> _Text passage_
------
Yesterday Pope Benedict’s astonishing words of truth-telling about the sex abuse scandal were reported. And now I wish to draw your attention to an absolutely remarkable speech that Archbishop Diarmuid Martin, the Catholic primate of Ireland, has just delivered, on the state of the Church in Ireland. It is bleak and sobering, but it is full of hard truths — and is therefore far, far more liberating and, despite superficial darkness, full of light than ten thousand happy-clappy homilies. Here are excerpts:
Why am I discouraged? The most obvious reason is the drip-by-drip never-ending revelation about child sexual abuse and the disastrous way it was handled. There are still strong forces which would prefer that the truth did not emerge. The truth will make us free, even when that truth is uncomfortable. There are signs of subconscious denial on the part of many about the extent of the abuse which occurred within the Church of Jesus Christ in Ireland and how it was covered up. There are other signs of rejection of a sense of responsibility for what had happened. There are worrying signs that despite solid regulations and norms these are not being followed with the rigour required.
------
> _Written task 1_
Answer these questions using the passage on Archbishop Martin's speech:
(a) What title does the passage give Archbishop Diarmuid Martin?
(b) According to the speech, what is the most obvious reason for discouragement?
(c) What does the speech say will make us free?
> _Written task 2_
Extend the passage on Archbishop Martin's speech, starting after its final sentence.

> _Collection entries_
------
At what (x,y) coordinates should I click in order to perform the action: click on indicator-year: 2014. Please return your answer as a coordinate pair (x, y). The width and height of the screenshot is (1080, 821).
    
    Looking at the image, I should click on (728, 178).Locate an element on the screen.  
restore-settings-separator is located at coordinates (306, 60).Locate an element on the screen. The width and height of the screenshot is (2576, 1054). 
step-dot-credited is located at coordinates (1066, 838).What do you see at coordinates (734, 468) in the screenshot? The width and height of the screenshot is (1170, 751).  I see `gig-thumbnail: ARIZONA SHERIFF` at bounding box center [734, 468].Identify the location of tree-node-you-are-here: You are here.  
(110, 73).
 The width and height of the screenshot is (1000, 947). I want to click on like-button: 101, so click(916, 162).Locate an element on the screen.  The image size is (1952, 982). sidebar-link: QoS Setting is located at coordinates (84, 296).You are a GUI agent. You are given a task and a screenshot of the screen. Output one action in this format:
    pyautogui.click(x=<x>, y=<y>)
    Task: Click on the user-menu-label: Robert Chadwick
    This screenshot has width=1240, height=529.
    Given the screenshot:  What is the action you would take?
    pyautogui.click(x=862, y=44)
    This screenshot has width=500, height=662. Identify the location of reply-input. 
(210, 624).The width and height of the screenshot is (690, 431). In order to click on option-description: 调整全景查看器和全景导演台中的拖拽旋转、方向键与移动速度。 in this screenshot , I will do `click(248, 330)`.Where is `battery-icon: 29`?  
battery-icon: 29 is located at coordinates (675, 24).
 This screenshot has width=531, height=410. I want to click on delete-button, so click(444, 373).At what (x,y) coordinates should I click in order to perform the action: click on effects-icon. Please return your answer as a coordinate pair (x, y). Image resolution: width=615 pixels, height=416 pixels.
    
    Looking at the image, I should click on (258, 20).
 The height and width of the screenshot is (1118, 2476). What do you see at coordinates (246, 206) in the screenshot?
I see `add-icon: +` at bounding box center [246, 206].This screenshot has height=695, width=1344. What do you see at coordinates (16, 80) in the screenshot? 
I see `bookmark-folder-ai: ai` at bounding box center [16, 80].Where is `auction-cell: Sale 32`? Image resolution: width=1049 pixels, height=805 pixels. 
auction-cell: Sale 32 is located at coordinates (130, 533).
------
> _Result 1_
(a) He is the Catholic primate of Ireland.
(b) The most obvious reason is the drip-by-drip, never-ending revelation about child sexual abuse and the disastrous way it was handled.
(c) The truth will make us free, even when that truth is uncomfortable.

> _Result 2_
As regards the Archdiocese of Dublin for which I have pastoral responsibility I have constantly warned against any slippage in our vigilance. I appeal once again this evening publicly to all parishes in the Archdiocese to ensure that all child protection measures are in place and in operation and that there is no let-back on the level of vigilance. Questions about child safeguarding should be on the agenda of every meeting of every Parish Pastoral Council and if there are any concerns that are not being addressed then let people contact me directly.
Why such discouragement? The second and deeper root of my discouragement is that I do not believe that people have a true sense of the crisis of faith that exists in Ireland. We have invested in structures of religious education which despite enormous goodwill are not producing the results that they set out to do. Our young people are among the most catechised in Europe but among the least evangelised.
More, below the jump. Please keep reading; the archbishop is on a tear — and I have added some new comments about why this matters to American Catholics — and all religious believers, Catholic or not:
I am not sure however that we all really have an understanding of what Catholic education entails. Many people send their children to what is today a Catholic school not primarily because it is a Catholic school but because it is a good school. … We are also deluding ourselves if we think that what is in fact presented as a curriculum for religious education and formation in faith is actually being applied everywhere.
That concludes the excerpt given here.